Wrong. But kind of.”my_problem”.Upper()

- The imagined precision of musical notation is spatial, temporal. When played, the proficient listener can deliver immediate feedback, like that
wretchedawesome console thing.
“Great work! Now that we know how to store strings, let’s see how we can change them using string methods” (Weinstein).

- A framing command “turns strings into non strings.” But I can’t reduce Python to a spatialized system in which each command occupies a unique niche in a synchronic field, like the notes of keyboard. It is “calculators that just stick to numbers,” while Python’s string formatting opens up avenues of authorial choice.When you want to print a variable with a string, there is a better method than concatenating strings together (Weinstein). Comparing and selecting from among methods, making authorial choices. You could consider it style (Vee). Like having more than one way to say something. Or more than way to play the same note.
No, no. It’s “raw input” that let’s you really do stuff with python. It establishes a real-time relationship between the code being manipulated within the editor and the output of the console.- Like a draft that displays chances of publication as you write.
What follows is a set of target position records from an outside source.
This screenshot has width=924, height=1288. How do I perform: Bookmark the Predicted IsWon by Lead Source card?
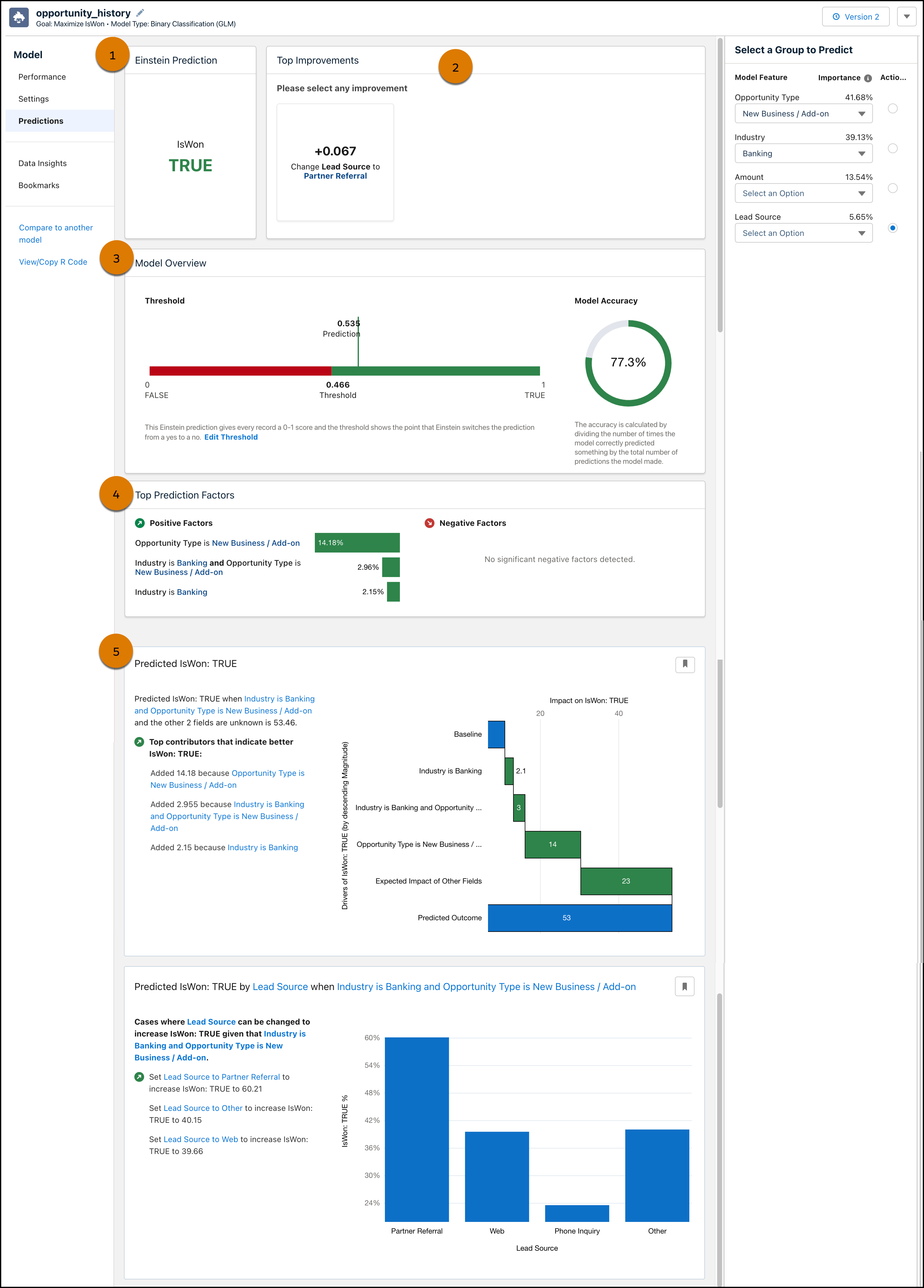click(684, 986)
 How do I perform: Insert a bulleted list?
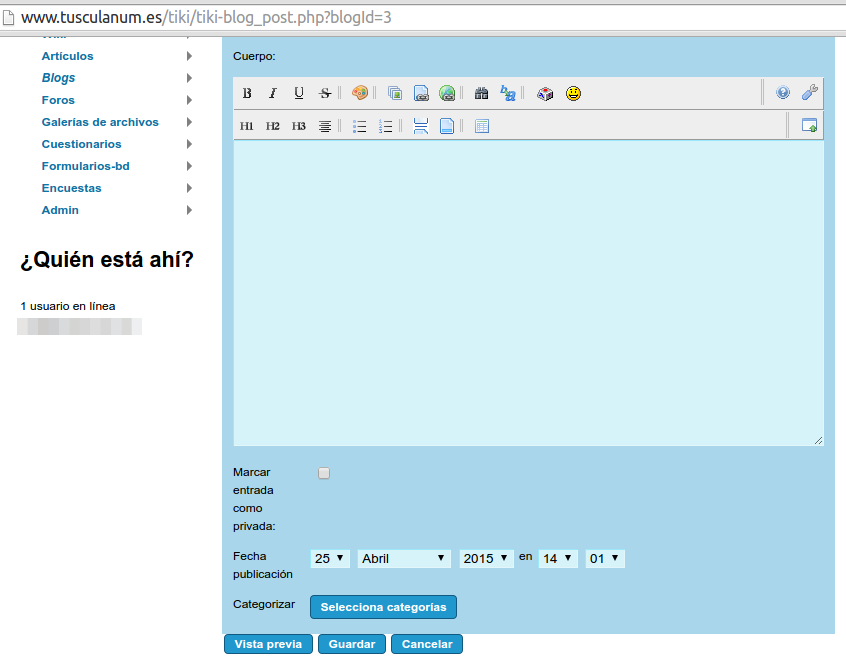click(360, 126)
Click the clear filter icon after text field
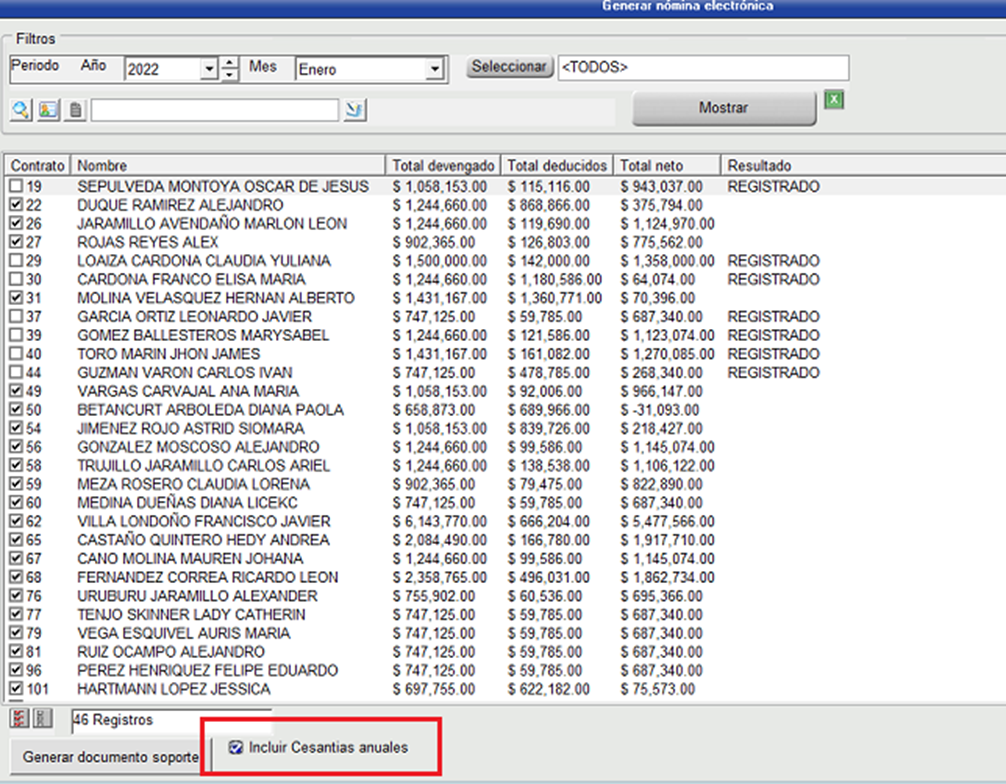Screen dimensions: 1006x784 tap(354, 110)
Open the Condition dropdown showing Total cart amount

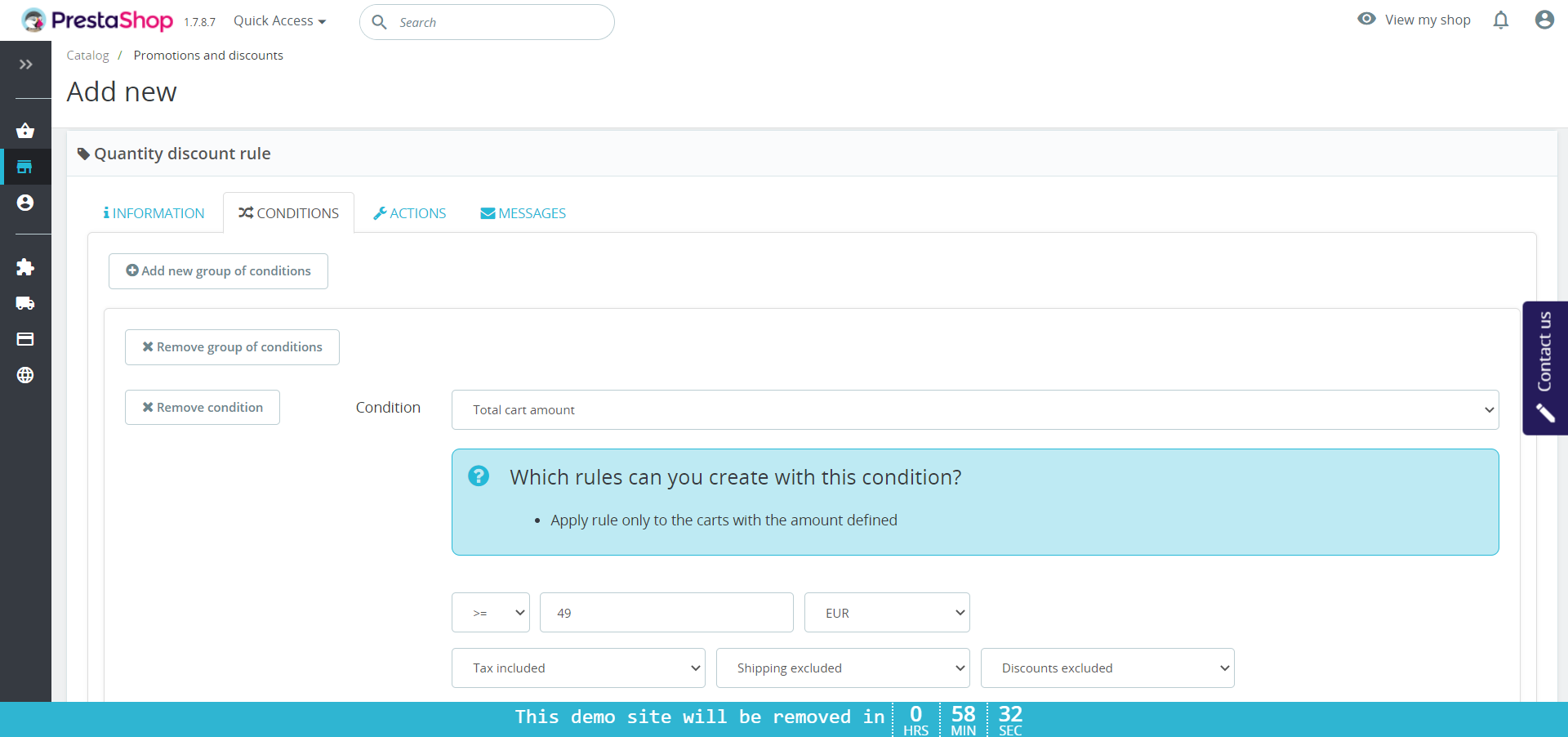point(975,410)
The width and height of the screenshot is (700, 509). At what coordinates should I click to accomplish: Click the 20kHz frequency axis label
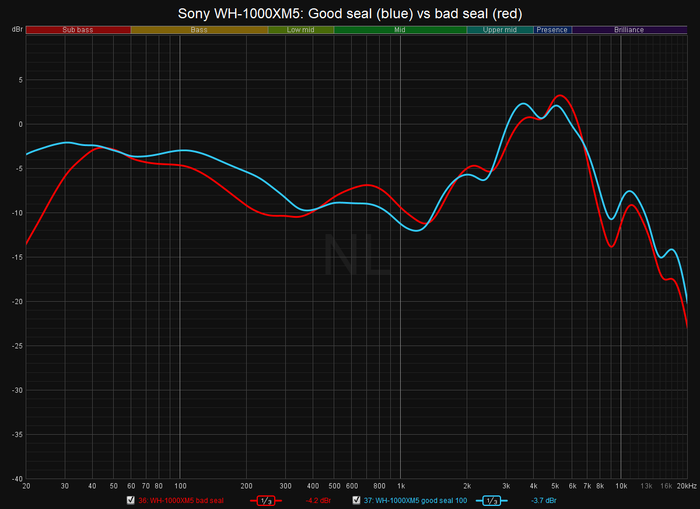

- Ok. I will break this down for you all: Print doesn’t mean print in Python. Which makes sense. It’s not like people who use computers already think the word “print” has a stable meaning.
- So not a new language, but perhaps a recasting of available language in terms of specifically instrumental affordances.
- PRINT tells Python to grab something.

“That’s great honey. I bet you’ll do fine. You always were so good with poetry, scansion and the like. So what’s the programmy thing called again?” ….. “Why?

Code coils back upon itself. Recursive. Uncanny. But not as scary.